April Sees Industrial Production Decelerate to an Eight-Month Low

Industrial Output Growth in India Slows to 2.7% in April 2025

In April 2025, India’s industrial output growth experienced a notable slowdown, reaching just 2.7%, marking the lowest rate in eight months. This decline was attributed to weakening performance in the manufacturing, mining, and electricity sectors. While capital goods saw a substantial increase of 20.3%, the mining sector faced a slight contraction of 0.2%. Analysts have pointed to unseasonal rainfall, base effects, and global economic uncertainty as significant factors contributing to this decline.

Despite the overall slowdown, certain manufacturing sectors saw positive growth. Notably, production in the computer and electronics sector increased by 10.5%, electrical equipment by 15.2%, machinery by 17%, motor vehicles by 15.4%, and metal products by 12.7%. The industrial output growth dropped sharply from an upwardly revised 3.9% in March and 5.2% in the same month last year, with all three sectors comprising the Index of Industrial Production (IIP) facing reductions. This reduction marks the lowest growth rate since August of the previous year, which had recorded flat growth.

For context, in February, the IIP growth was slightly higher than April’s at 2.71%. The manufacturing sector, which holds a weight of 77.6% in the index, registered a modest growth of 3.4% in April compared to 4% in March. Electricity production, which accounts for 7.9% of the IIP, increased by only 1.1% in April, a significant drop from the 7.5% recorded in March. Conversely, the mining sector, holding a weight of 14.3% in the index, contracted by 0.2% in April after a growth of 1.2% in March.

Within the manufacturing domain, the production of coke and refined petroleum products decreased by 2.1%, while chemicals and pharmaceuticals saw declines of 3.6% and 3.9%, respectively. Nevertheless, it is noteworthy that the number of sectors exhibiting positive growth in April reached a three-month high of 16, compared to 19 in January. However, these sectors collectively represented only 49.7% of the manufacturing index’s weight. Notably, just 11 of 23 sub-sectors experienced a year-on-year growth that surpassed the overall output growth for April 2025, indicating a skew in industrial performance.

According to use-based classifications, the capital goods sector demonstrated the strongest performance with a growth rate of 20.3% in April, up from 3.6% in March, signaling robust investment demand. Intermediate goods experienced a growth rate of 4.1% in April, an increase from 3.8% in March. Infrastructure and construction goods, which have consistently outperformed other sectors, recorded a growth of 4.0% in April, compared to a significant 9.9% in March. The consumer durables sector saw a decline in growth, dropping to 6.4% from 6.9%, while the sector overall reported a contraction of 1.7%, improving slightly from a previous decline of 4.0%. The primary goods sector, the largest by weight, decreased by 0.4% during the month after growing 3.9% in March.

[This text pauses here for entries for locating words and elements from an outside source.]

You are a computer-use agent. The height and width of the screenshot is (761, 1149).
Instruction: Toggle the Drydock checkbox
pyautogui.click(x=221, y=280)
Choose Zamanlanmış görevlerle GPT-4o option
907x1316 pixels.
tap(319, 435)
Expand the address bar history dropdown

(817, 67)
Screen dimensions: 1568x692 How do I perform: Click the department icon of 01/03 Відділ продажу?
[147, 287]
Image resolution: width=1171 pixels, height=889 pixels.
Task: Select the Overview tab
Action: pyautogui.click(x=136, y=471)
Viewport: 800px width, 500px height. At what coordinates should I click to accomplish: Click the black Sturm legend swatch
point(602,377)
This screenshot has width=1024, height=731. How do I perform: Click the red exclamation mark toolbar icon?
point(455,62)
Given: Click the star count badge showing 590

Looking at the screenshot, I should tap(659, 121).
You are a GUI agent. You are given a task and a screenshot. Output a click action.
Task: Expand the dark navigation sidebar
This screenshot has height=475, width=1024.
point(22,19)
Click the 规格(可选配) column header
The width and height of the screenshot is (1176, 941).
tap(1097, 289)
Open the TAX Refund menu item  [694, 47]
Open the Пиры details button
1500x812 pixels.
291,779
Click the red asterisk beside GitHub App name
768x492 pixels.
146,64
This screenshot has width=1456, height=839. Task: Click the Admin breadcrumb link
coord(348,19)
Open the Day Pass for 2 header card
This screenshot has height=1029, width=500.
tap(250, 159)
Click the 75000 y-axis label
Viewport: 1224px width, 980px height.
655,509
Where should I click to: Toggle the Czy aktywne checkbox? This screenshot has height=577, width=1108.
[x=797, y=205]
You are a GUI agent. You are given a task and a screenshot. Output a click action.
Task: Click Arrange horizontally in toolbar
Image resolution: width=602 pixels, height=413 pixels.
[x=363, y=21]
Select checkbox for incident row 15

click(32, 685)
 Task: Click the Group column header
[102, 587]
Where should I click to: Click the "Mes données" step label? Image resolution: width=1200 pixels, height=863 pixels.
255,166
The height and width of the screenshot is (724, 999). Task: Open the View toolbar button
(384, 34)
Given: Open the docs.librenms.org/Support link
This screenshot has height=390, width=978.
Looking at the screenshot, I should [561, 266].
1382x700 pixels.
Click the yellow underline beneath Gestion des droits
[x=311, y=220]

Economist Paras Jasrai commented on the situation, suggesting that unseasonal rains might also negatively affect output in construction goods. Coupled with an unfavorable base effect from May 2024’s 6.3% year-on-year growth, it is anticipated that factory output growth will remain below 2% year-on-year in May 2025. Rajani Sinha, chief economist at CareEdge Ratings, remarked on the ongoing global economic uncertainty, even though the US placed reciprocal tariffs on a 90-day hold. She noted that this situation is likely to dampen private investment and consumer spending hurdles. However, there are expectations for further rate cuts by the RBI, amid easing price pressures, which may provide some support to the economy.